YOUR INSTRUCTIONS —
Please repeat the records exactly. The pictures are to be left out.

(Collection entries)
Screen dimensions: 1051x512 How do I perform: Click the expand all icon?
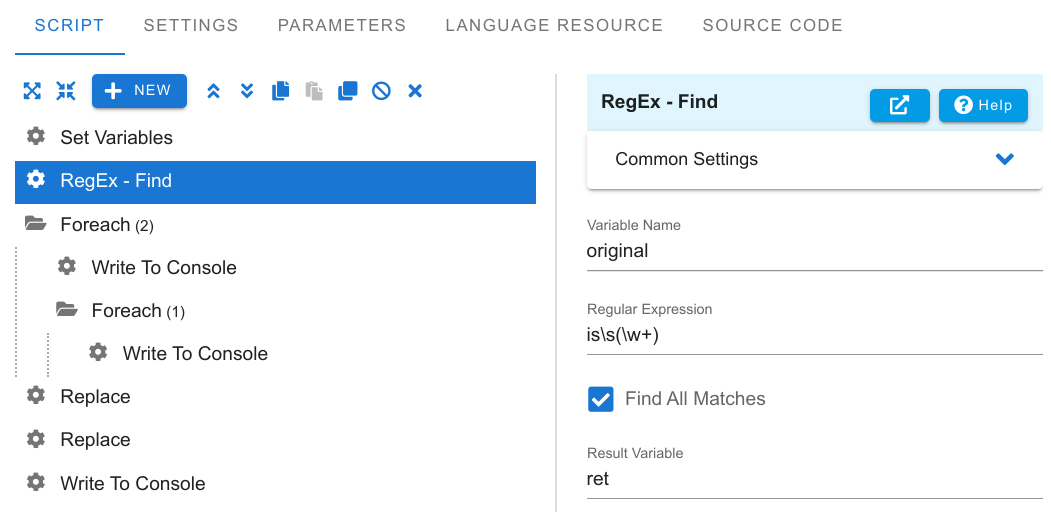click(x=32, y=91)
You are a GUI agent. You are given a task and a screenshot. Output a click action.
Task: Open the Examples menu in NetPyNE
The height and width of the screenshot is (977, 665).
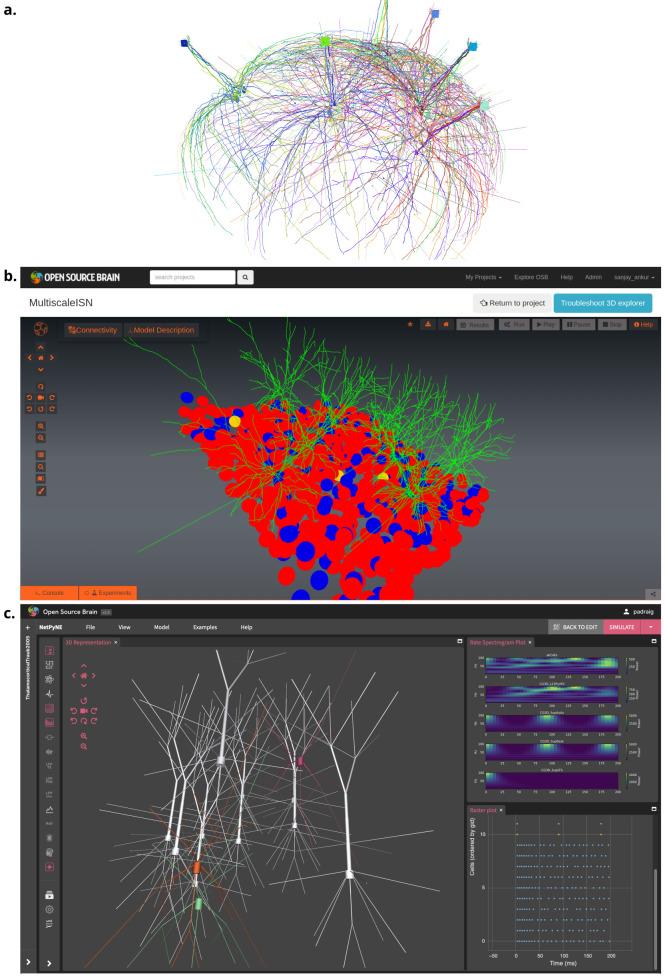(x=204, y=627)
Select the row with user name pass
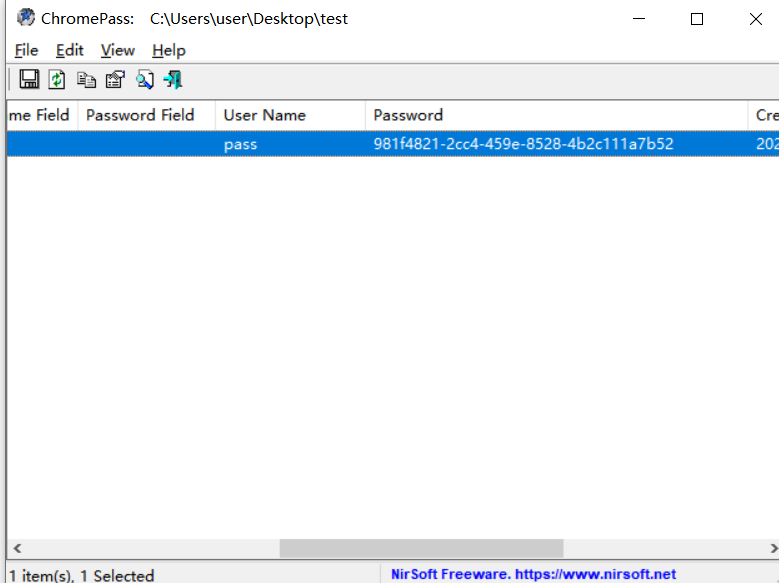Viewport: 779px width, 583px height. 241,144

EXPECTED ANSWER —
Screen dimensions: 1051x512 How do I perform: Click the expand all icon?
click(x=32, y=91)
You are a GUI agent. You are given a task and a screenshot. Output a click action.
Task: Open the Examples menu in NetPyNE
The height and width of the screenshot is (977, 665).
(x=204, y=627)
Select the row with user name pass
Viewport: 779px width, 583px height. 241,144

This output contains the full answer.